● Assigned task:
Using the data below, return the stretch from the line that contains "Where should I click to: Click" through the line that contains "Given: Click the floppy disk save icon", both included, exactly as it stands and nothing beyond it.

● Data supplied:
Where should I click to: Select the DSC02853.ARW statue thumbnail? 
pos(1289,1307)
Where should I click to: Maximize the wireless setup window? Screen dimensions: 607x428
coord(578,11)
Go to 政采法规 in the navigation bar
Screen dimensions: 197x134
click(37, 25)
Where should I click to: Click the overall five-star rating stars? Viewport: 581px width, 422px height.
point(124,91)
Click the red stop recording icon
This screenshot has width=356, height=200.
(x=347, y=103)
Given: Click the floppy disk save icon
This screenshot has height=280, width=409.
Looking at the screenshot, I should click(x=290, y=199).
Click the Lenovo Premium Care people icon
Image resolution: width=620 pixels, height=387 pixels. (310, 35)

...

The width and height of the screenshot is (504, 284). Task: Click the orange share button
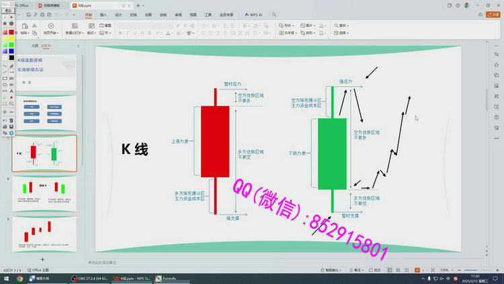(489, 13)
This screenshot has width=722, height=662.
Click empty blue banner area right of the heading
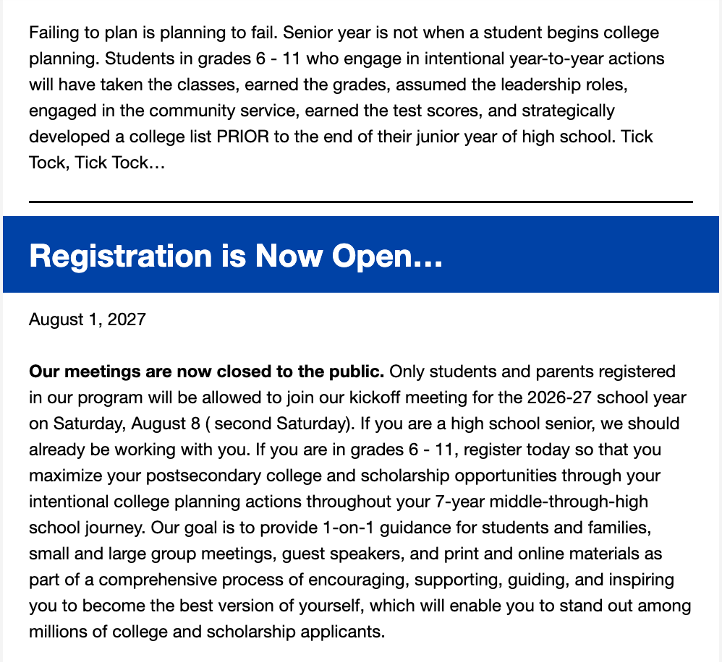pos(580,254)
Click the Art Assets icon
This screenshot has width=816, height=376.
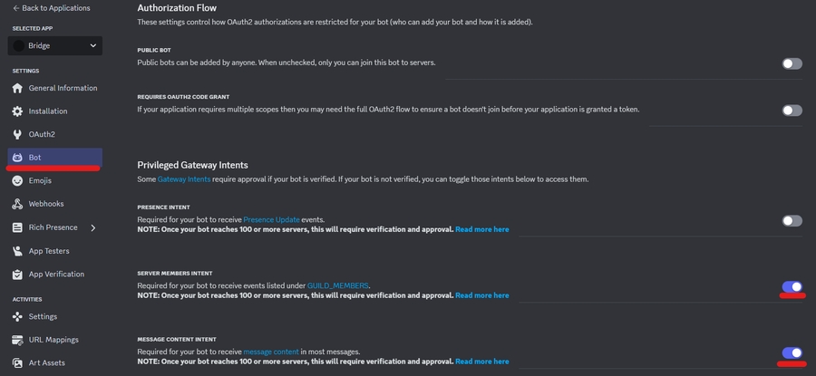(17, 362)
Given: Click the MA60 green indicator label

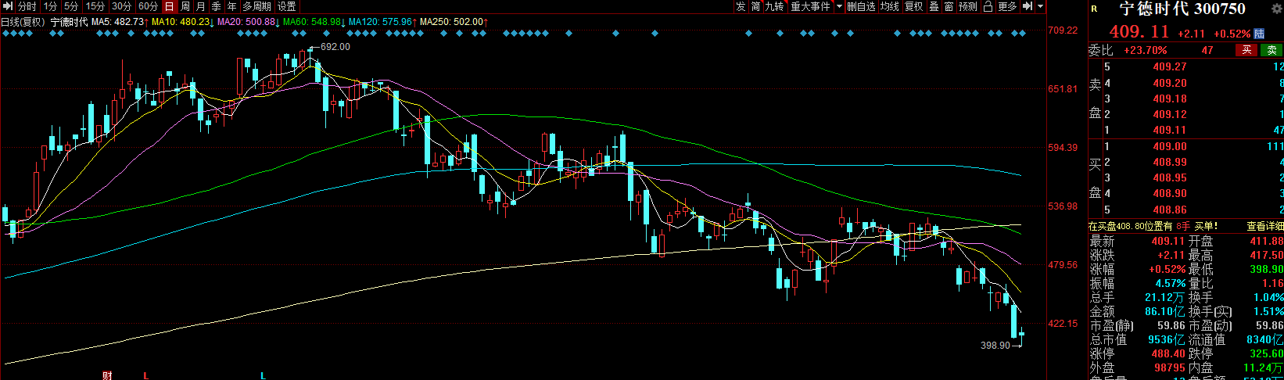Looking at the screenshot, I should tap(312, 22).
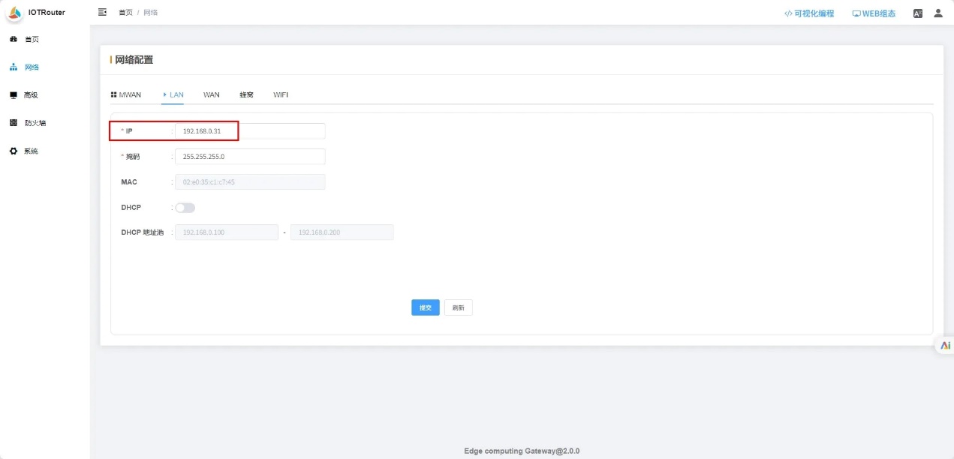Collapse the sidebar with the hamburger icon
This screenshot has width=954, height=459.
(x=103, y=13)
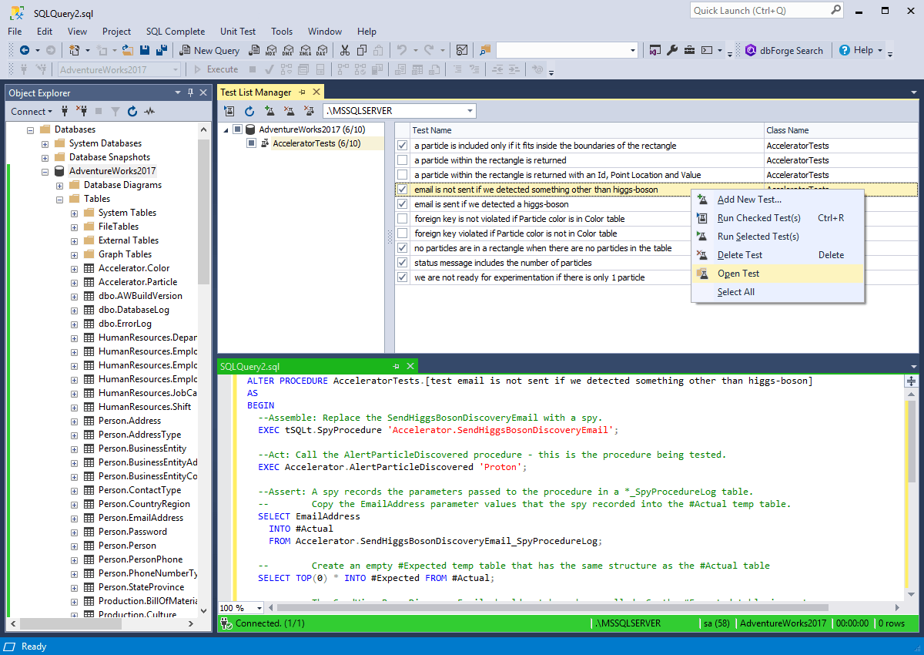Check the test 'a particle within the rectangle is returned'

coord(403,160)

● Result of the task:
Where should I click to: Click the overall five-star rating stars? Viewport: 581px width, 422px height.
point(124,91)
Click the red stop recording icon
This screenshot has width=356, height=200.
(x=347, y=103)
Given: Click the floppy disk save icon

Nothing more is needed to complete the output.